The efforts of McMains & Mullins (2001) has to be regarded as the foundation on which an informed basis for negotiating has been developed as it: (I) collates the experiences of a number of negotiators from across the United States, and (II) establishes central themes in a clear and concise manner. Although their work is well constructed and detailed, it lacks academic rigour, has frequent anecdotal reference to case studies, and uses scripted dialogues in training scenarios to evidence many of the points under discussion. Yet, negotiations rarely, if ever, follow a script, and this approach is, therefore, of limited value as an in depth examination.
Feldmann admits, “…relatively little scientific data exists on the characteristics of negotiator incidents” (Feldmann, 2001).
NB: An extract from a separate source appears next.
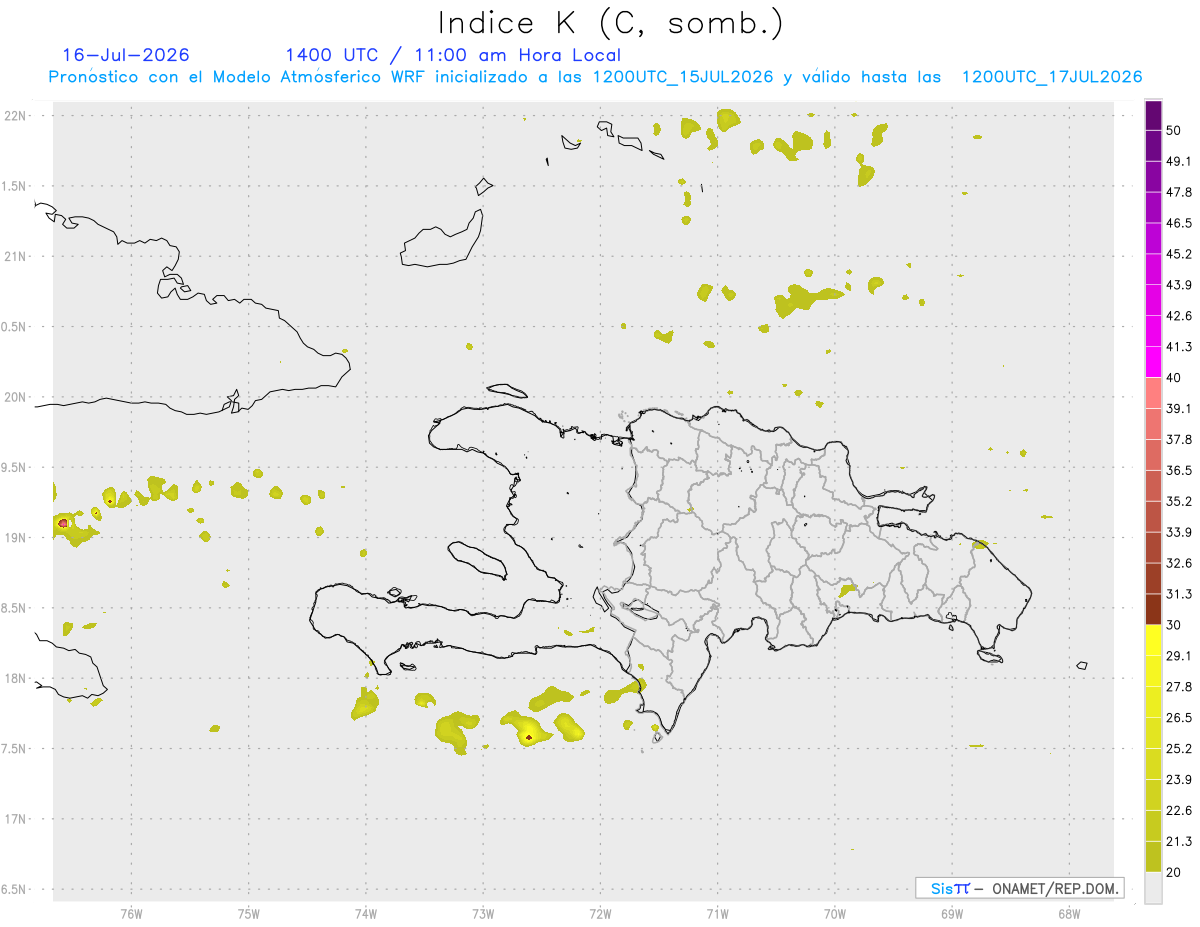The width and height of the screenshot is (1200, 927).
Task: Click the SisTT - ONAMET/REP.DOM. credit box
Action: (x=1019, y=888)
He analysed and categorised 120 incidents involving some 144 perpetrators. It is in his examination of a number of other areas, however, that issues began to emerge with regard to Feldmann’s work. He included figures on whether or not demands were made during incidents. However, it is not clear what the definition of a “demand” was. A “demand” is commonly understood in negotiating training circles to refer to a variety of circumstances including the: forceful request for commodities; the release of political prisoners; the movement of police cordons and money. Consequently, his research is severely limited as a basis for achieving reliable data, particularly as this limitation was also replicated in other aspects of his research.
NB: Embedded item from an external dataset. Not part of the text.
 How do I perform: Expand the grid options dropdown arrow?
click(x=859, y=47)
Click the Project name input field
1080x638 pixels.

Within the UK the field of hostage and crisis negotiation remains shrouded in secrecy and misunderstanding for two predominant reasons. First, it is partly due to its close connection at an advanced level with a national counter terrorist response. Second, it pertains to the fact that negotiators closely protect their training and tactics from other police officers, the Courts and the media (Kennett, 2009).
More recently the work of Rogan & Lanceley (2010) reviewed the work of both American and European Law Enforcement Agency negotiation experts. In their conclusions they recognise the need for a greater research focus on actual negotiations and an investigation of the various human interactions in dynamic, fast-moving critical incidents. Additionally, they highlight the requirement for closer collaboration between practitioners and those in the academic world to provide knowledge to academics and advanced techniques to practitioners that is realistic and therefore, of applied relevance.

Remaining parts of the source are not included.